Isabella Conti è ufficialmente entrata nell’agone solo venti giorni fa in vista delle primarie del 20 giugno, eppure il tempo è bastato per spaccare a metà il Pd, come s’è visto plasticamente anche l’altro giorno alla processione della Madonna di San Luca. Spaccato nel modo che solitamente in ultimo gli viene più facile e che convenzionalmente possiamo definire pro e anti Renzi, per quanto Conti abbia lasciato tutte le cariche in Italia Viva e si ostini a definire se stessa «isabelliana». Allo stato infatti c’è da un lato il predestinato Lepore, forte nella sinistra del partito e nel dialogo con associazioni, volontariato, civici in genere, dalla consigliera Clancy (sua vice nel ticket) al mondo di Coraggiosa guidato dalla vicepresidente in Regione Elly Schlein. Dall’altro lato, con Conti, tutto ciò che nel partitone sta più a disagio: a partire dallo stesso Aitini, che si è ritirato dalle primarie e dimesso dalla carica di segretario cittadino del Pd (si parla di ticket anche qua), passando poi per altri nomi di ex possibili candidati, come l’assessore Marco Lombardo e l’eurodeputata Elisabetta Gualmini, già vice dell’attuale governatore dell’Emilia-Romagna.

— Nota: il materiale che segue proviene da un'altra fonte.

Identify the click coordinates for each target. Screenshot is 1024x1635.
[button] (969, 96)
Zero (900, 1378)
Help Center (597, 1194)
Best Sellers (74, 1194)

Attorno proprio a Stefano Bonaccini, già in predicato di candidarsi per la segreteria nazionale, girano peraltro interrogativi: anzitutto, mentre i suoi si schierano con la Conti, lui, tradizionalmente accusato di connivenza col renzismo, si sta guardando bene dal ripetere e quel «lo stimo» con cui tiepidamente in febbraio benedisse la candidatura di Lepore, il che vuol dire lasciar spazio a qualsiasi tipo di supposizione sul futuro. Gli interrogativi si fanno poi paradosso, al livello di immaginario: il “modello Bonaccini” è infatti quello grazie al quale, subito prima della pandemia, il centrosinistra guidato da un (ex) renziano, alleato con la sinistra ma non con i 5Stelle, riuscì a sconfiggere la Lega di Matteo Salvini in una specie di tutti contro uno che funzionò. Bene, di quella bandiera tenta di appropriarsi Lepore che però, la usa in funzione divisiva, per la serie: non è passato Salvini, non passerà Renzi. Non propriamente il preannuncio di un’apoteosi di consenso. Mentre Conti, che avrebbe in teoria un profilo bonacciniano, si è buttata sul modello milanese e, essendo di chiara filiazione renziana, dice «Farò come Sala, da indipendente vincerò le primarie» (ha peraltro dalla sua i verdi, come il sindaco di Milano Beppe Sala).
Ed è così che tra Roma e Bologna, a un mese dalle primarie, s’intravede concreta la prospettiva che il Pd, invece di essere il partito egemone della vocazione maggioritaria, diventi l’egemonizzato. Risucchiato di qua dai grillini, di là dai renziani: mai da se stesso. E siamo appena all’alba di quella che doveva essere la costruzione di un nuovo centrosinistra: figuriamoci il prosieguo.